1.  Create an on-line experience that is as good or better than an in-class experience.

  • Become extremely proficient with all of the features of Zoom® and Canvas® and use them effectively.
  • Explore Zoom® tutorials on their website and YouTube® videos with that are specific to teaching techniques.
  • Mimic in-person classes as much as possible using the Zoom® Chat function, break-out rooms, shared screens, White Board, etc.  A variety of screens will engage students and help prevent “Zoom fatigue”.
  • Practice teaching on line with someone who will give constructive feedback.
  • Devise a system that students can use to indicate they want to say something during class, such as waving a hand, typing something in the chat area, etc. since it may be difficult for the professor to see on screen who wants to speak.  Consistency and uniformity with this system will decrease interruptions and confusion.
  • Use Canvas® for assigning and receiving homework assignments and projects.

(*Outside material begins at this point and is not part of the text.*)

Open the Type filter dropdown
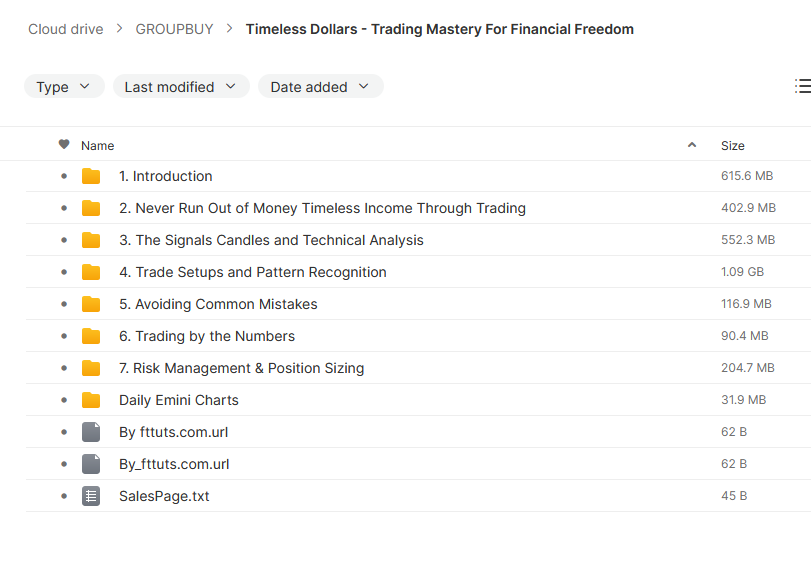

2.  Communicate with students effectively to facilitate learning.

  • Be available on Zoom® a few minutes before and after class.  This may replace those “I have a quick question” moments that often happen in person.
  • Answer student e-mails promptly.
  • If a student’s question is too cumbersome to answer via e-mail, set up a phone or Zoom conversation.  Don’t waste time e-mailing when the question involves a nuanced or detailed answer.  Speaking to someone is much more efficient and enhances learning.
  • Create virtual office hours for individuals and group tutoring sessions via Zoom® meetings that any of the students can join when they need help. 

3.  Facilitate student-to-student communication.

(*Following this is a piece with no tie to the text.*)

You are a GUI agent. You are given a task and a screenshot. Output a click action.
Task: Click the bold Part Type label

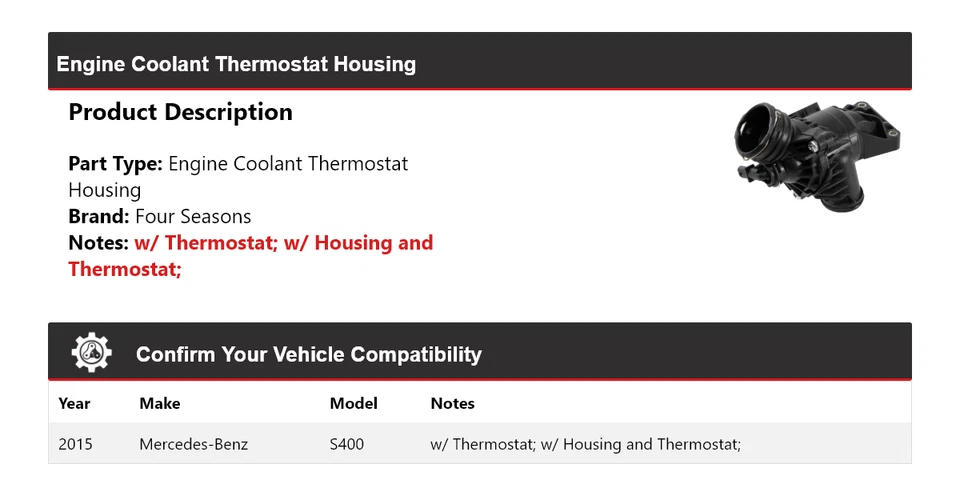coord(115,163)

  • If students are attending the class remotely, at the beginning of the semester, allow them to “introduce” their pets, siblings, roommates or parents who live with them.  This is welcoming to the student and helps everyone get to know each other.
  • Ask individual students occasionally about what is happening in their location.  (What’s the weather like where there are? What’s happening there?)  This will make students feel more comfortable communicating with the professor and with each other.
  • Start the semester with a get-to-know-you exercise to foster camaraderie among students.  This may be necessary to replace casual conversations between students that would normally take place before or after class.
  • Allow students a few minutes before class starts to join the Zoom session so they can talk to each other. 

4.  Employ technical tips for making on-line presentations more effective.

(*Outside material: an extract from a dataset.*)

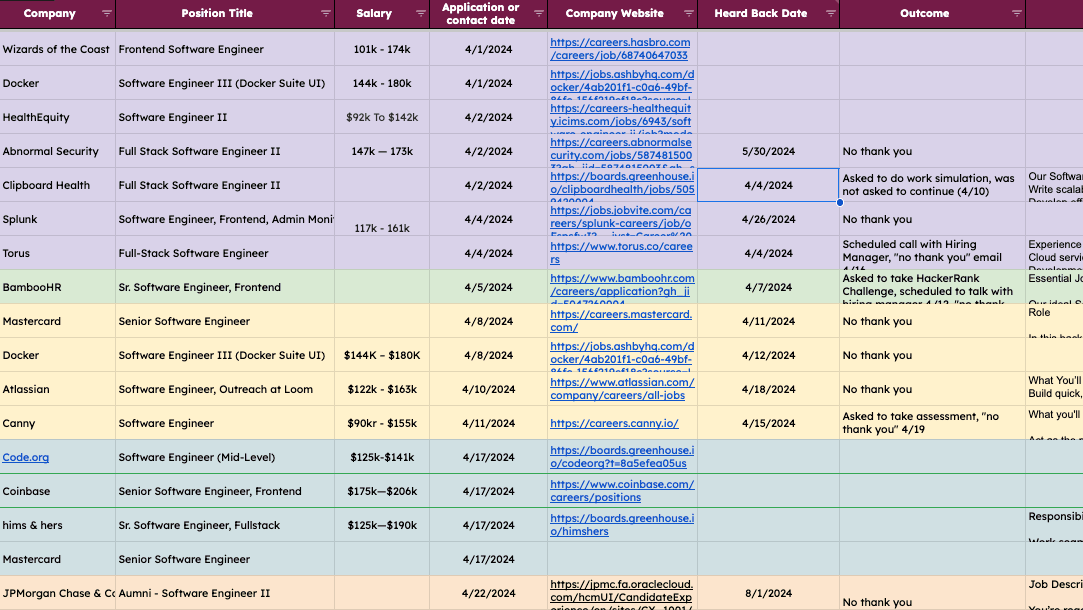The width and height of the screenshot is (1083, 610).
Task: Open filter for Application or contact date
Action: [x=539, y=14]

  • Position the screen at eye level to avoid looking up or down.  This creates a better screen presence and prevents muscle fatigue and soreness.
  • Use lighting beside the screen, not above it.  Overhead lighting creates shadows that   make facial expressions harder to read.
  • Choose a setting with a carpet or upholstered furniture so sound will be absorbed.  This prevents echoes and a “tinny” sound.  The kitchen is the WORST place to be!
  • Practice the set-up with someone and make adjustments as necessary.  No one can know how they are heard by others.
  • Sit up straight in a chair with good back support.  This will open the diaphragm and help prevent fatigue, which will be communicated vocally whether one knows it or not!
  • Keep both feet on the floor.  Crossing the legs creates fatigue because with poor posture the body has to work harder to communicate.
  • Whenever possible, walk around or raise and lower the arms to increase circulation, prevent fatigue and stay healthy.
  • Stay indoors to avoid microphone interference by the wind.
  • Using headphones by the speaker and listener can help prevent extraneous noises.
  • Speak a little slower if one has accented English.
  • Use more voice inflection and facial animation on-line than would be used in person.
  • Avoid wearing a hat or clothing with writing on it.
  • Ask students to use the “mute” function to eliminate background noise during class.